BUSINESS Il primo fu Malcom Glazer da Rochester, stato di New York, Usa. Figlio di immigrati lituani con la passione dei gioielli, Glazer ha costruito un impero e investito nello sport già con i Tampa Bay Bucaneers, football americano. Nel 2005 il grande passo dalla palla ovale a quella rotonda: acquista il Manchester United, dopo che a fine anni Novanta ci aveva già provato il connazionale Murdoch. Lo fa con un’Opa ostile e facendo leva sul leveraged buyout, scaricando in pratica i debiti contratti per l’acquisto sul club appena comprato. Apriti cielo. A Manchester non ci stanno: la squadra sul campo vince parecchio, ma sugli spalti aumentano sempre di più le sciarpe giallo-verdi simbolo della protesta autoctona. Fino a quando la tifoseria ci fa il callo e si rassegna. Lo United oggi vince di meno in campo, ma fuori è diventata una macchina per far soldi. Il fatturato è salito in 13 anni da 246 milioni di euro a oltre 675, primo club al mondo, grazie all’espansione del marchio sui nuovi mercati. Perché gli americani non avranno la nostra cultura calcistica, ma sono imbattibili negli affari. Business is business.
PREMIER MA NON SOLO I successi finanziari dei Glazer (Malcom è morto nel 2014, ma la famiglia è ancora proprietaria dello United) hanno portato altri imprenditori a stelle e strisce a investire nel calcio. Anche a Liverpool. E viene quasi da ridere a ripensare a quando dalla Kop partivano cori di scherno ai cugini di Manchester per la loro proprietà americana. Ora i Reds sono in mano al Fenway Sports Group, cordata che fa capo a John Henry, azionista di maggioranza dei Boston Red Sox di baseball. Perché cambia lo sport, ma non il modello per far soldi: scelta di management competente, investimenti mirati, conquista di fette di mercato, crescita del brand. Tra i tanti soci, anche LeBron James, stella dell’Nba: acquistò il 2% del club nel 2011 per 6,5 milioni di euro, oggi la sua quota vale 32 milioni. Dal 2014 a oggi il Liverpool ha raddoppiato il fatturato, tornando competitivo anche sul campo. What else? In Inghilterra lo Zio Sam possiede anche Swansea, Sunderland e Fulham: squadre che in campo faticano, ma fuori producono utili per i loro proprietari. Un po’ come l’Arsenal di Stan Kroenke, azionista di maggioranza from Columbia, Missouri: da quando è arrivato lui, i Gunners hanno vinto solo coppe di secondo piano, ma festeggiano quasi tutti gli anni lo scudetto del bilancio in Premier.
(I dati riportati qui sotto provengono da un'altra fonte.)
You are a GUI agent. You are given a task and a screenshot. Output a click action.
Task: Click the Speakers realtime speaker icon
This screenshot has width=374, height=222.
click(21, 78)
Fa eccezione l’esempio negativo di Randy Lerner all’Aston Villa: ha ceduto ai cinesi dopo la retrocessione nel 2016. Lerner è anche il proprietario dei Cleveland Browns, squadra di Nfl che ha chiuso l’ultima stagione con zero vittorie. Gli gira male, insomma. Gli yankees stanno arrivando anche nel resto d’Europa: l’esempio di LeBron ha spinto Steve Nash (ex cestista canadese) a seguire Robert Sarver, proprietario dei Phoenix Suns, nell’acquisto del Maiorca in Spagna, mentre Frank McCourt si è comprato il Marsiglia (Francia).
ITALIA Gli americani, naturalmente, sono sbarcati anche da noi. Nel 2011 la Roma è diventata a stelle strisce, grazie alla cordata guidata da Tom Di Benedetto, che poi passò la mano al socio James Pallotta. Non è americano ma canadese Joey Saputo, proprietario del Bologna. Al Venezia c’è Joe Tacopina, mentre la Reggiana è cosa di Mike Piazza, ex stella del baseball. Il Milan sarebbe il prossimo, ma probabilmente non l’ultimo club. And counting, dicono in America.